Taking a ride on the wild side

I inhaled the clear and cold desert air and couldn’t help marvel at the amazing convenience of modern travel. At 5 a.m., I was in humid Chennai, and here I was, five hours later, in the middle of Kutch. A direct flight to Ahmedabad and a two-hour drive from the airport was all it took.

The Wild Ass Sanctuary on the Little Rann, a desert habitat named after its iconic resident, was our destination. This former sea bed was part of the Gulf of Kutch a few hundred years ago, but is now a dry salty plain for most of the year. During the monsoons, it fills in and becomes home to numerous species, including flamingoes that breed here. The area has numerous shallow water bodies that attract a number of ducks and waders, as it is bang in the middle of their migratory flight to the south.

We set up camp at Bhajana, a village on the fringe of the Rann, and spent the first couple of days on the edges of the sanctuary, scouring the numerous water bodies. Everything was grey: the sand, the birds and the camouflaged mammals. Common cranes and wild asses were everywhere.

We had a great start, with the sighting of a magnificent short-eared owl under a bush. A Sykes’s nightjar, whose location was jealously protected by our local guide, followed, camouflaged despite its large size.

A single lake revealed numerous species: Common teal, Northern shoveller, Tufted duck, Gadwall, Northern pintail and Ruddy shelduck. We learnt how upending ducks feed on vegetation that is just under the water surface, while diving ducks go much deeper in search of fish.

We also visited a hyena den, a unique network of tunnels under an elevated mound, flanked by tell-tale signs of recent meals.
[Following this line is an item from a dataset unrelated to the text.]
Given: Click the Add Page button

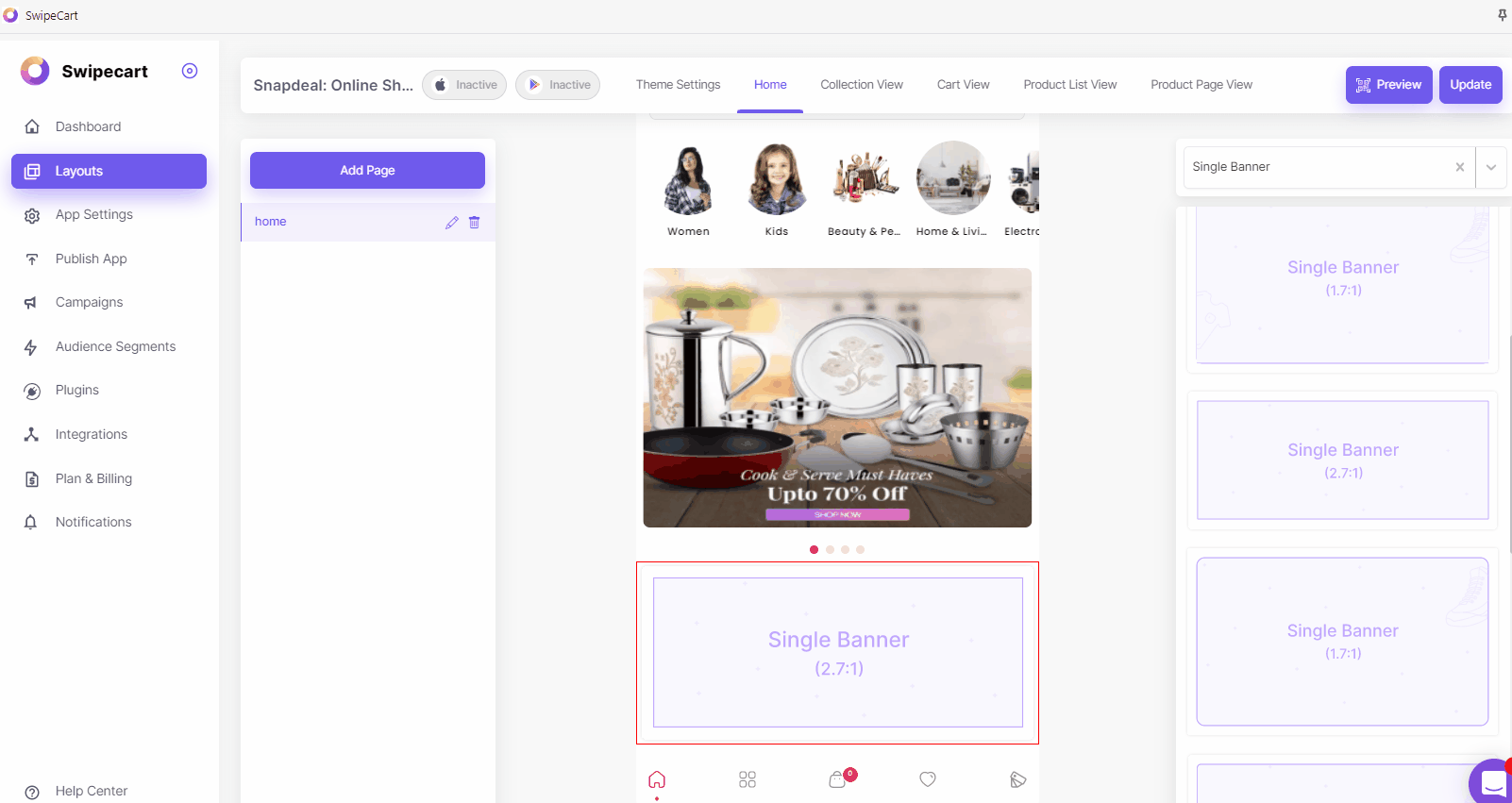Looking at the screenshot, I should click(367, 171).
Though there were fresh drag marks, the hyenas were either away or underground. We contented ourselves with a sighting of two Indian foxes as they scampered away.
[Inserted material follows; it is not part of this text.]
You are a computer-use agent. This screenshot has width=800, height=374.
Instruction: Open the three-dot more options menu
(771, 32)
Watching the sun set over a lake on the Rann could be the stuff of fairy tales: as the sun went down turning the water to gold, flamingoes, pelicans, Black-winged stilts, egrets, spoonbills and ducks formed a linear island of pink. Harriers and raptors roosted nearby. An enormous flock of greylag geese kept its distance when we attempted to get closer to take photographs. The only background sound was the faint clucking of the birds.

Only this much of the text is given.